The Musée des Beaux-Arts ( German  Museum of Fine Arts ) is the collection of old masters from the city of Strasbourg in Alsace . It has been on the first and second floors of the baroque Palais Rohan since 1898 . As of December 31, 2015, the museum owned 1,934 works (mostly paintings) from the 14th century to 1870, about a sixth of which are on permanent display; since then the collection has grown (see below).

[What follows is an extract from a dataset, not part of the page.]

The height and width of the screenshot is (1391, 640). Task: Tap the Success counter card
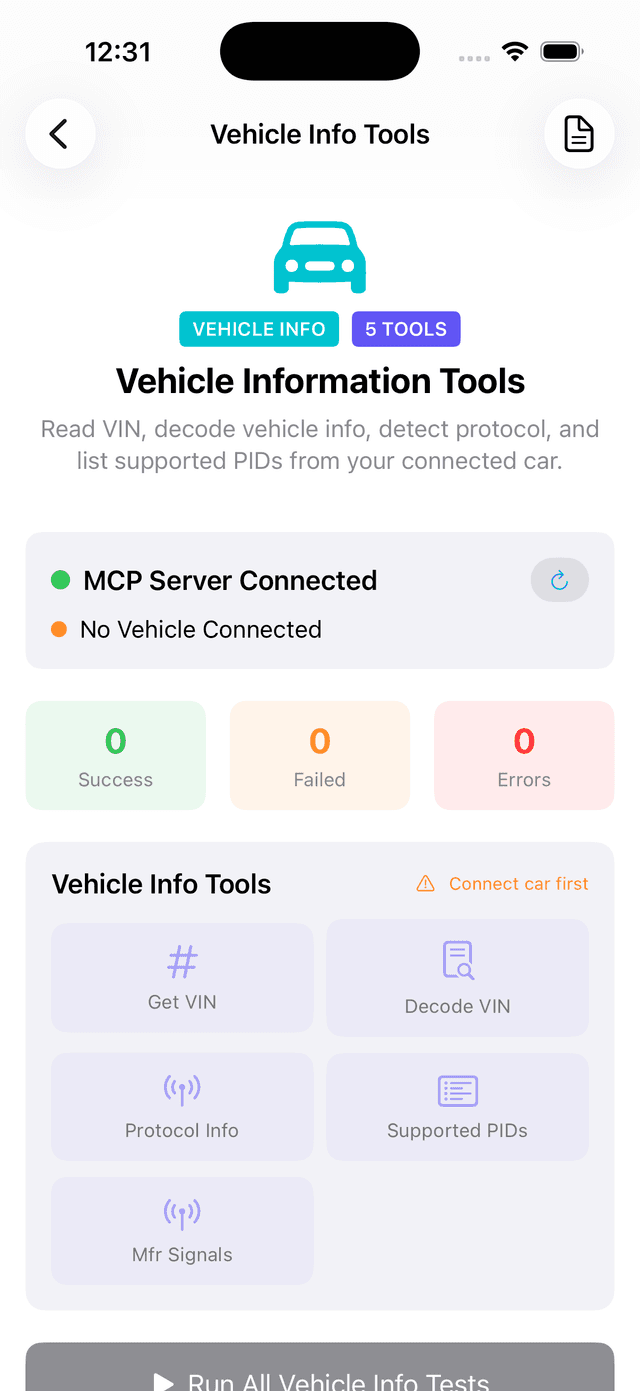[x=115, y=755]
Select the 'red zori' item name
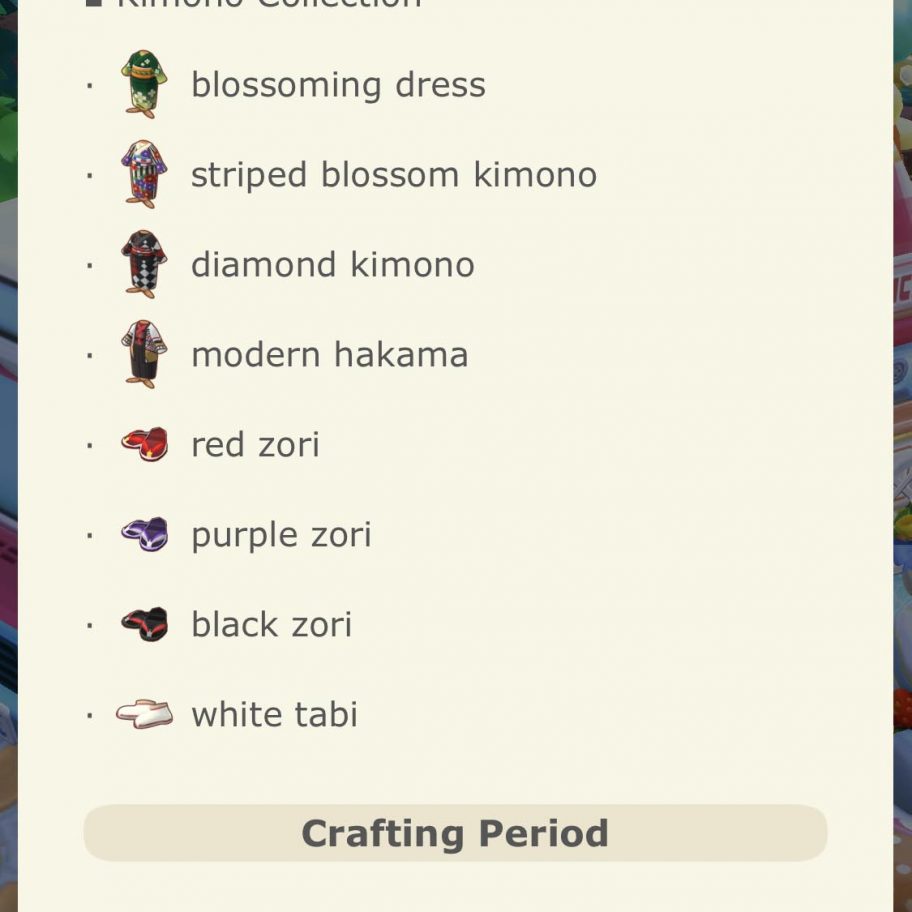912x912 pixels. [255, 445]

The collection shows artists from the non- Upper Rhine area from the 14th century as well as artists from the Upper Rhine area from 1681, the year Alsace was annexed to France. The artists of the Middle Ages and the Renaissance from the Upper Rhine area are exhibited in the neighboring women's shelter museum.

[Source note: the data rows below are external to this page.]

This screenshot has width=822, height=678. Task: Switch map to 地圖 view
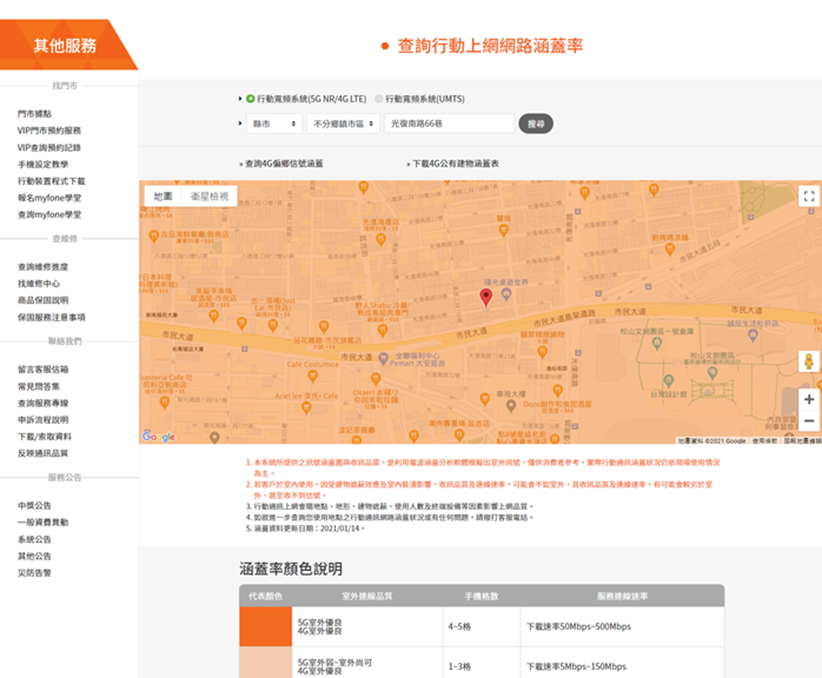(x=162, y=197)
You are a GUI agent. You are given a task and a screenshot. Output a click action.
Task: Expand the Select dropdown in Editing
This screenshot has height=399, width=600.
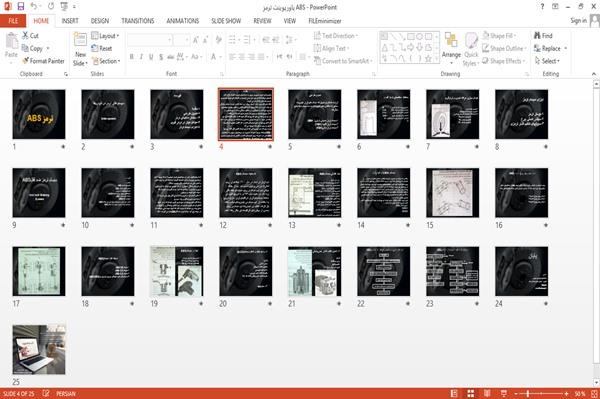pyautogui.click(x=547, y=61)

The museum also has a small, significant collection of sculptures (mainly busts ), mostly from Italy and France.

historical overview

The first municipal art collection in the city of Strasbourg was the result of the French Revolution and resulted from the expropriation of churches and monasteries. Over the years, the collection, founded in 1801 as a result of the Chaptal Decree , grew through private donations and government loans from the holdings of the Louvre . On August 24, 1870, the museum housed in the Aubette on Kléberplatz was set on fire by Prussian artillery fire and completely destroyed. After the end of the Franco-Prussian War , it was decided to re-establish the museum; the Berlin art historian Wilhelm Bode was commissioned with this in 1889 . The museum was launched in 1890 and has since been refurbished through acquisitions and donations.

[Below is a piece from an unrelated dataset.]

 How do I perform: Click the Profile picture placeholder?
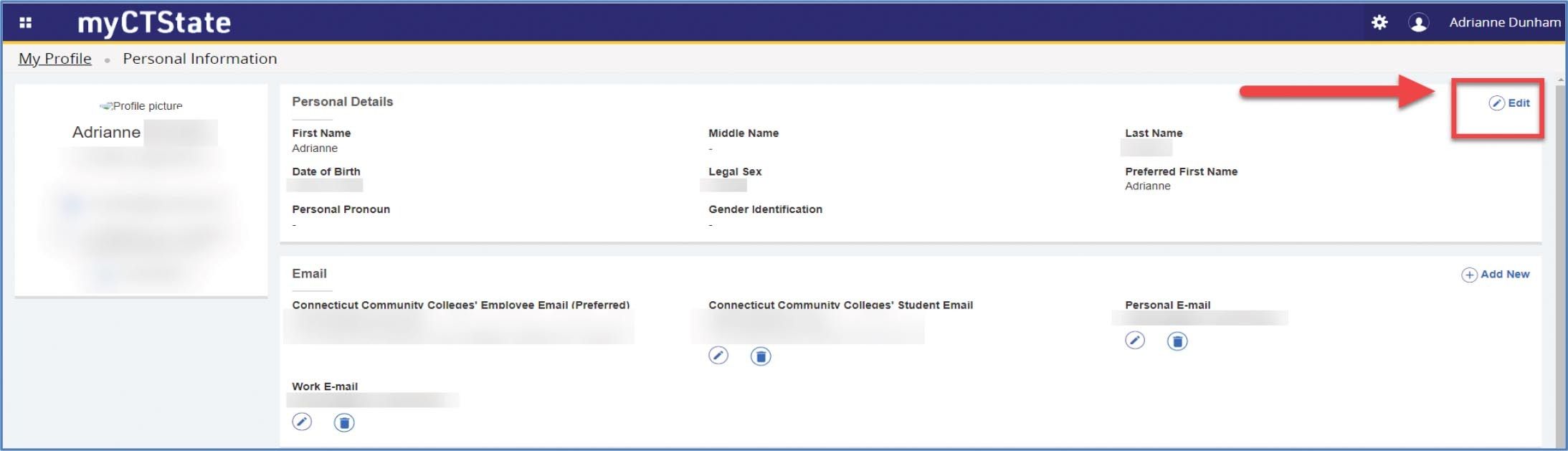[x=141, y=106]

In 1931, under the direction of Hans Haug (1890–1965), the collection of medieval art and painting from the Upper Rhine ( Konrad Witz , Hans Baldung , Sebastian Stoskopff ) was transferred to the newly founded women's shelter museum. The modern art collection was later moved to the Museum of Modern and Contemporary Art . Haug's superior during the German occupation 1940–1944 was Kurt Martin . During the Second World War , he was General Manager for the museums in Alsace. In total, Martin procured around 500 paintings for the Strasbourg museums from very different sources, mostly from France, the Netherlands and Germany. Most of these works are still in Strasbourg today. Martin was also the state agent for the safeguarding of art possessions from "property hostile to the people and the empire" in Alsace. His tasks also included the procurement from Jewish collections and from the collections of French people loyal to France.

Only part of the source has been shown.